The Information Commissioner’s Officer (ICO) ruled, on 3 July 2017, that the Royal Free NHS Foundation Trust (the Trust) had failed to comply with the Data Protection Act 1998 (DPA) when it provided 1.6 million patient details to Google DeepMind as part of a trial diagnosis and detection system for acute kidney injury, and required the Trust to sign an undertaking. The investigation brings together some of the most potent and controversial issues in data privacy today; sensitive health information and its use by the public sector to develop solutions combined with innovative technology driven by a sophisticated global digital company. This analysis provides insight on the investigation into Google DeepMind with focus on how the General Data Protection Regulation (Regulation (EU) 2016/679) (GDPR) may impact the use of patient data going forward.
All About Testing
The area of focus in the ICO’s investigation was the clinical testing phase for Streams, the app that Google DeepMind was developing with the Trust to improve diagnosis of acute kidney injury. The development phase had already taken place but that phase had used synthetic data or dummy data so did not raise any data privacy issues. From the perspective of the Trust, and their obligations under the Health and Social Care Act 2012, any new technology must properly undergo clinical safety testing before being deployed. In order to properly test the clinical safety of a new technology, the Trust argued that personal data of patients had to be provided. Significantly, neither the current DPA nor the GDPR specifically refer to the way personal data can be used in a ‘testing phase’ before the benefit of a technology (whether for controller or individual or both) is provided. However, importantly the ICO did not rule in its covering letter to the Trust that testing activity cannot use personal data but indicated that the issue required further exploration and should be considered more fully in a Data Protection Impact Assessment (DPIA).

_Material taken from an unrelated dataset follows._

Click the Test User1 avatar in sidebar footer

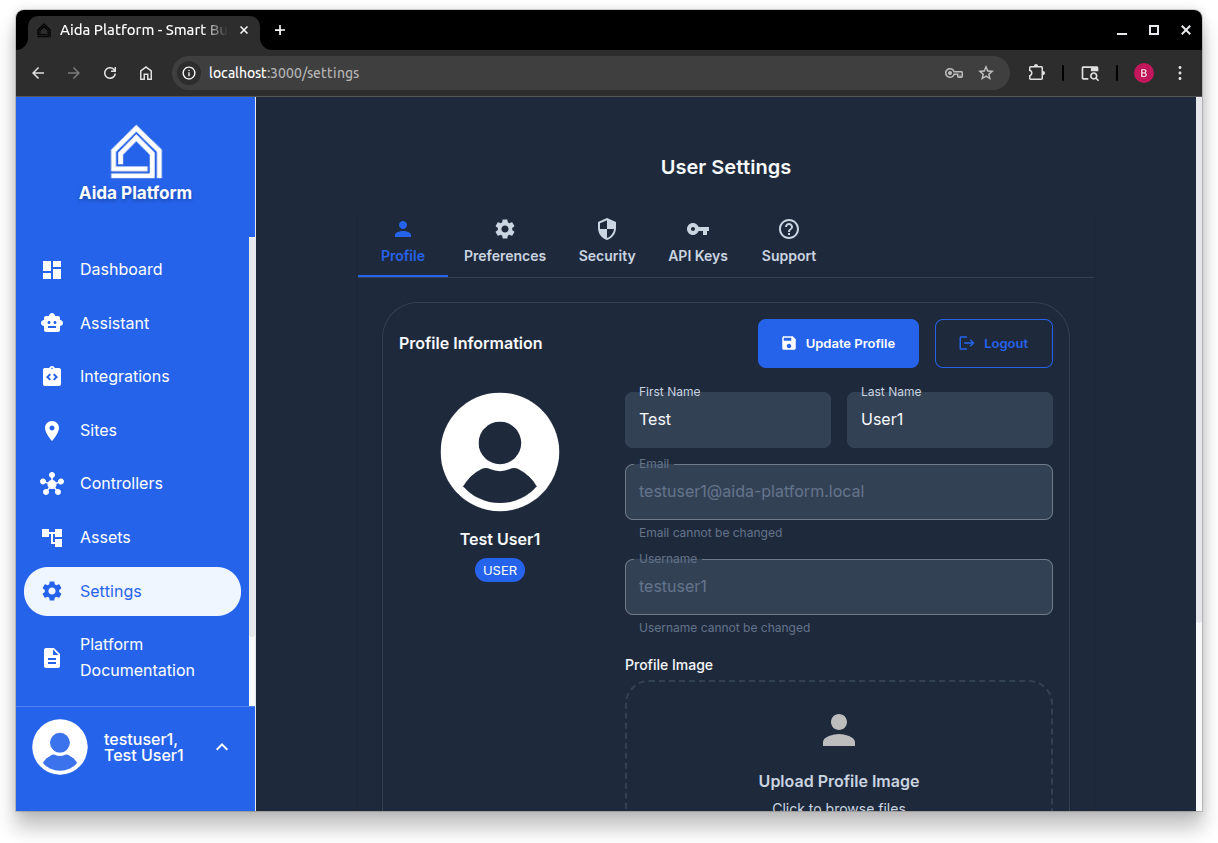[59, 746]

Assuming that the use of patient personal data is not totally out of hand for testing new technology, what lawful grounds would be available to the Trust under the GDPR? Under Schedule 2 of the DPA, the legitimate interests ground can be relied upon by public authorities such as the Trust so long as they can demonstrate that their legitimate interests are not overridden by the prejudice to the privacy rights of the patients. However, under Article 6 of the GDPR, the Trust has bigger problems since the GDPR specifically states that the legitimate interests ground is not available to public authorities in the performance of their tasks, as it is for the legislator to provide by law for the legal basis for public authorities to process personal data. Although there is nothing in the GDPR that outlaws a public authority obtaining consent from individuals to data processing, the requirement that consent must be freely given means that it cannot be relied upon when there is a clear imbalance between the individual and controller which is in particular when the controller is a public authority. Consequently the Trust would have to be able to prove that patient consent is freely given to overcome the implication in the GDPR that consents given to a public authority are unlikely to be freely given.
So where does this leave the Trust?
Effectively, the processing must be specifically laid down in EU or Member State law to be lawful under Article 6 of the GDPR. This seems to be a tough conclusion, but is backed up by the grounds for processing special categories of data (under Article 9(2) (h), (i) and (j) of the GDPR) which, although providing a broader description of acceptable purposes (preventative or occupational medicine, provision of health treatment, reasons of public interest in the area of public health, and scientific research purposes), still indicates that the processing must be necessary on the basis of EU or Member State law.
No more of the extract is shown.